Acordamos com a Bisteca arranhando a porta pedindo pra sair porque a natureza a chamava e desde então não conseguimos dormir mais, o que foi bom, pois já estava mesma na hora de levantar. Encontramos a Clara e o meu filho conversando na sala, com uma desculpa esfarrapada de que tinham acabado de chegar – eu finjo que acredito e eles fingem que eu fingi que acreditei – e agora preparávamos e tomávamos o café juntos.

—Da próxima vez vamos cantar algo que ele saiba. – Yuri propôs, rindo e roubando as frutas cortadas da minha tigela. Dei um tapa na mão dele e acrescentei mais mel e aveia.

—A gente pode até pegar alguma musica da playlist dele pra não ter desculpa.

—Peraí... como você sabe da minha playlist? – Nesse momento ele parou com a sua xicara de café na bancada e olhou pra filha.

—Todo mundo sabe, pai, tá no Spotify.

—Tão bonitinho como ela fala 'Spotify'.

Intervi, provavelmente sorrindo mais que o Coringa, e tirando uma com a cara do Miguel que ainda mantinha uma expressão de choque. Será que ele tinha uma playlist de sexo e não queria que ninguém soubesse... ok, isso me deu ideias pra mais tarde, rs.

Comemos assim, entre uma zoação e outra, musicas inacabadas porque sempre tinha uma parte que não sabia como continuar e risadas altas e verdadeiras, nem parecia que era relativamente cedo pra toda aquela felicidade.

Eu teria que ir para o restaurante somente mais tarde – porque sim, pobre não pode sonhar por muito tempo e logo tem que voltar a rotina – e o Miguel parecia também não ter nenhum ensaio agendado pelo resto do dia, por isso ficamos mais relaxados.

Relaxamento esse que não durou muito tempo, já que, entre uma conversa animada e outra, nós ouvimos o barulho do portão lá na frente se abrir e logo depois de alguns segundos, aparecer a última pessoa que eu esperava ali naquele momento.

Ah pronto!

—Oi mãe. – Tenta não mostrar muito o desespero e descontentamento, Rodrigo. – O que faz aqui?

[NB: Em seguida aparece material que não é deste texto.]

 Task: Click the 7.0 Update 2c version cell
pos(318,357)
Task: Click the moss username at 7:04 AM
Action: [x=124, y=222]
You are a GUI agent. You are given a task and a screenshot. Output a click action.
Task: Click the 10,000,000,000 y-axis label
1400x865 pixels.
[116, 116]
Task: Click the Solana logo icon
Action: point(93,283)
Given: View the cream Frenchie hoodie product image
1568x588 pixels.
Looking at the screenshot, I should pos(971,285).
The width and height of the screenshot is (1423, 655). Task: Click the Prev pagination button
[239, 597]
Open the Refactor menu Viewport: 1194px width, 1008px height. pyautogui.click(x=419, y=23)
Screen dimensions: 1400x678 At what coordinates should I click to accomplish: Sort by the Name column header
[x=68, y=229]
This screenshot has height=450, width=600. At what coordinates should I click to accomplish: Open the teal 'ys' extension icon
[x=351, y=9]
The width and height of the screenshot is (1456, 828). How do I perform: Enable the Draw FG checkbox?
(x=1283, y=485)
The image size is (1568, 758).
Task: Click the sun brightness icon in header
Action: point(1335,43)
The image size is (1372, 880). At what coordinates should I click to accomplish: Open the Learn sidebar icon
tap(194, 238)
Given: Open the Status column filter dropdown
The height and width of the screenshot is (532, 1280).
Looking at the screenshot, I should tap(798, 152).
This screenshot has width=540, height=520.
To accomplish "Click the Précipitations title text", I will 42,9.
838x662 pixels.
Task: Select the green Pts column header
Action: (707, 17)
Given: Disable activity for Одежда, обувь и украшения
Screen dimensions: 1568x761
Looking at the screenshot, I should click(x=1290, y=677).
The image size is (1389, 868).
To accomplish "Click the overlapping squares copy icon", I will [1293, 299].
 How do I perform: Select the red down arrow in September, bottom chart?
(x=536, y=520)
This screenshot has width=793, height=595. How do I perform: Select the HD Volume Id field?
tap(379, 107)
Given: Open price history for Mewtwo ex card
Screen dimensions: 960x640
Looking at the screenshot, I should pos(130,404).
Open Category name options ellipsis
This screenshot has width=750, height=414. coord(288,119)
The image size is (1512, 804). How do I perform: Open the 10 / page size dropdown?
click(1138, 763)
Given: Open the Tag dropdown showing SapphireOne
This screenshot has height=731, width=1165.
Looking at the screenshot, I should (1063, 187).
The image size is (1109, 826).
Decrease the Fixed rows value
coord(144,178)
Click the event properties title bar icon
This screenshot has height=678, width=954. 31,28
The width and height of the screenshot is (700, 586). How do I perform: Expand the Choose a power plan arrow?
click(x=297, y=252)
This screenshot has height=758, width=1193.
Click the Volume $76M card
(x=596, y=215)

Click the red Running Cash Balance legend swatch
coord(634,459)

—Estava dando uma passadinha e resolvi parar. Faz tempo que você não aparece em casa, queria saber se estava tudo bem.

Meus pais moravam do outro lado da cidade, ninguém iria dar 'uma passadinha' por essas bandas por nada. AHA! Era obvio que eu não passava muito por lá, também pudera, ainda mais agora, que eu tentava ao máximo não deixar que nada intervisse nesse meu novo momento. Adultos e suas relações mal resolvidas com os pais, que nutrem alguns traumas do passado e que às vezes preferem se manter afastados pra não gerar desentendimento, como tratá-los?